Monti: In noi esseri umani, il rapporto col cibo è un altro registro sensibilissimo al disagio psichico, al malessere. Ed è uno di quei registri che facilmente subisce dei condizionamenti, da quelli più banali fino a quelli più significativi, fino a quando il disagio si manifesta in quello che in clinica si chiama Disturbo dell’alimentazione. I Disturbi dell’alimentazione hanno una composizione complessa in cui intervengono vari fattori: personali, familiari, ambientali, sociali, culturali. Nel nostro contesto socio-culturale è un tipo di disagio molto diffuso. Lo sportello psicologico non può fare diagnosi, ma quando viene intercettato questo tipo di sintomatologia avvia un percorso di condivisione con la persona portatrice di questo dolore, e se necessario anche un confronto con le figure genitoriali e dunque un invio presso centri specialistici.

Carlotta T: Lei ha notato delle differenze tra la generazione odierna e quella passata per quanto riguarda il fenomeno delle dipendenze?

Monti: La risposta è sì. Dietro questa parvenza fenomenologica, si celano delle dinamiche e significati diversi. Tra oggi e 20 anni fa, ciò che si osserva è una maggiore diffusione del sentimento della solitudine, dell’isolamento.

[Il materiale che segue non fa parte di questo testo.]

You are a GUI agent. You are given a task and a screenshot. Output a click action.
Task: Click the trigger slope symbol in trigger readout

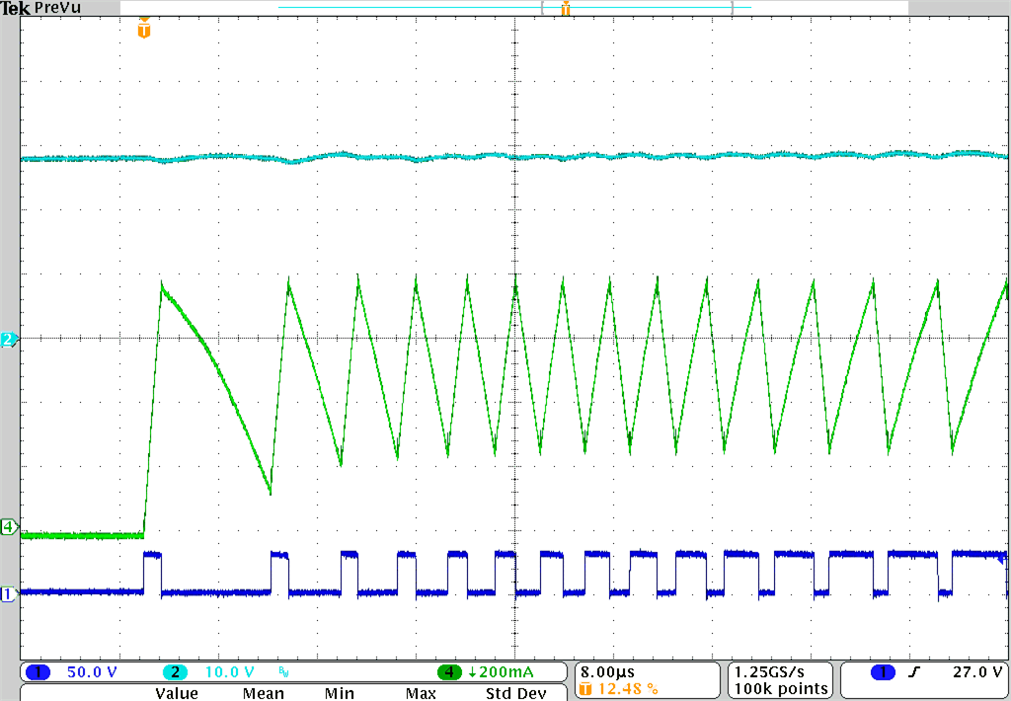[x=913, y=671]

Riferendomi a ciò che ho definito precedentemente come “cibo della mente”, vediamo come molte relazioni sono transitate da una dimensione reale a quella digitale. Una transazione totale all’interno della dimensione digitale può esporre l’individuo alla privazione di questo “sano cibo relazionale”, che è assimilato attraverso dinamiche relazionali autentiche che ci coinvolgono nella nostra interezza.

Alessadra S.: In che modo i ragazzi possono uscire da questo “tunnel” dell’isolamento, e soprattutto è facile rientrarvi?

Monti: È assolutamente possibile la “guarigione”, ma ciò richiede fatica, impegno, senso di responsabilità, coraggio, capacità di gestione. Chiedere aiuto non è mai facile, richiede forza e coraggio come, ad esempio, varcare la soglia dello studio dello sportello scolastico o rivolgere una richiesta d’aiuto all’insegnante. L’esperienza mi dice che se proviamo ad affrontare e a risolvere un problema, un disagio, ci incanaliamo in una situazione favorevole. Se ci ritroviamo bloccati o neghiamo il nostro malanno, imbocchiamo una direzione molto rischiosa. I disturbi, il disagio possono essere affrontati: il primo passo è trovare la forza di chiedere aiuto, di parlarne per affrontarli insieme. Desidero concludere con una frase di James Baldwin: «Non tutto ciò che si affronta può essere cambiato; ma niente può essere cambiato finché non viene affrontato».